[Start of Attachment]

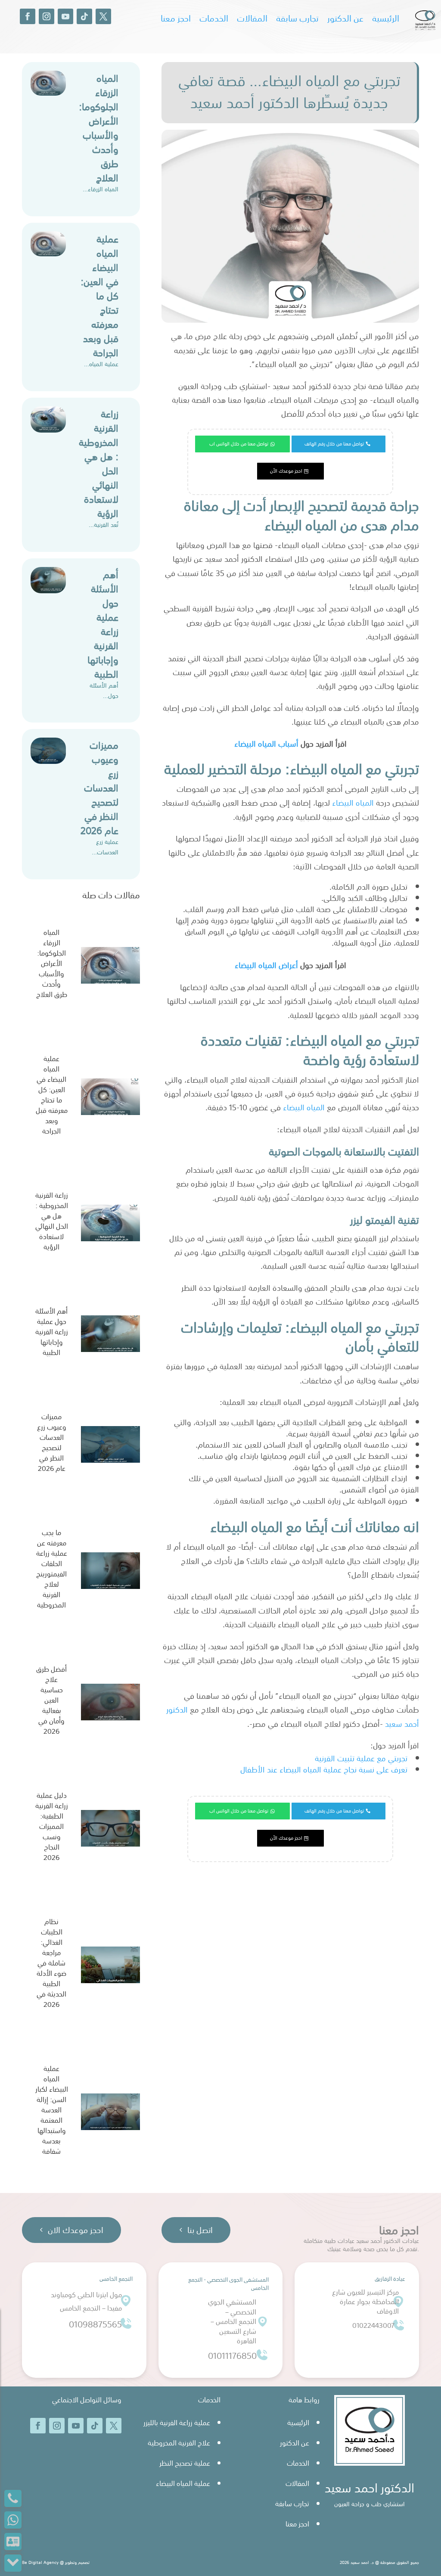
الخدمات (213, 17)
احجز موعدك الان (75, 2229)
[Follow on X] (103, 16)
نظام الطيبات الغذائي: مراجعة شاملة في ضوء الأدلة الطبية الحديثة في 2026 (51, 1963)
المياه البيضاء (353, 802)
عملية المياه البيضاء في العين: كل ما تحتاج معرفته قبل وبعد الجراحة (99, 295)
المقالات (252, 17)
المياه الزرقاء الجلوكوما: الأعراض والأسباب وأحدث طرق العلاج (98, 127)
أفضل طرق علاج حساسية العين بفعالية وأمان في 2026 (51, 1700)
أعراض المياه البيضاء (266, 964)
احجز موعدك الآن (286, 471)
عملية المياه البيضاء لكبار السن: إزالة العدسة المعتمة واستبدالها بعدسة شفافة (51, 2110)
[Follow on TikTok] (84, 16)
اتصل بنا (200, 2229)
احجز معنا (176, 17)
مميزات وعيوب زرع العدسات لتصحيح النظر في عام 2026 (99, 787)
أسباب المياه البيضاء (267, 743)
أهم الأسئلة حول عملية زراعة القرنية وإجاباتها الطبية (102, 623)
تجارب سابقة (297, 17)
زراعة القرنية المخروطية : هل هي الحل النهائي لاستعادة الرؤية (98, 463)
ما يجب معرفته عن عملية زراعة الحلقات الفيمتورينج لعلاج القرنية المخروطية (51, 1569)
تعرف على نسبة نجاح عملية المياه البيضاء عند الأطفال (323, 1769)
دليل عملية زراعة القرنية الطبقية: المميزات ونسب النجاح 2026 (51, 1826)
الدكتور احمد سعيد (369, 2487)
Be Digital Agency (40, 2562)
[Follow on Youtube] (65, 16)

[End of Attachment]

▸ **TASK ITEM**
Without including any pictures, repeat the records above exactly.

▸ **REPLY TO THE TASK**
الخدمات (213, 17)
احجز موعدك الان (75, 2229)
[Follow on X] (103, 16)
نظام الطيبات الغذائي: مراجعة شاملة في ضوء الأدلة الطبية الحديثة في 2026 (51, 1963)
المياه البيضاء (353, 802)
عملية المياه البيضاء في العين: كل ما تحتاج معرفته قبل وبعد الجراحة (99, 295)
المقالات (252, 17)
المياه الزرقاء الجلوكوما: الأعراض والأسباب وأحدث طرق العلاج (98, 127)
أفضل طرق علاج حساسية العين بفعالية وأمان في 2026 (51, 1700)
أعراض المياه البيضاء (266, 964)
احجز موعدك الآن (286, 471)
عملية المياه البيضاء لكبار السن: إزالة العدسة المعتمة واستبدالها بعدسة شفافة (51, 2110)
[Follow on TikTok] (84, 16)
اتصل بنا (200, 2229)
احجز معنا (176, 17)
مميزات وعيوب زرع العدسات لتصحيح النظر في عام 2026 (99, 787)
أسباب المياه البيضاء (267, 743)
أهم الأسئلة حول عملية زراعة القرنية وإجاباتها الطبية (102, 623)
تجارب سابقة (297, 17)
زراعة القرنية المخروطية : هل هي الحل النهائي لاستعادة الرؤية (98, 463)
ما يجب معرفته عن عملية زراعة الحلقات الفيمتورينج لعلاج القرنية المخروطية (51, 1569)
تعرف على نسبة نجاح عملية المياه البيضاء عند الأطفال (323, 1769)
دليل عملية زراعة القرنية الطبقية: المميزات ونسب النجاح 2026 (51, 1826)
الدكتور احمد سعيد (369, 2487)
Be Digital Agency (40, 2562)
[Follow on Youtube] (65, 16)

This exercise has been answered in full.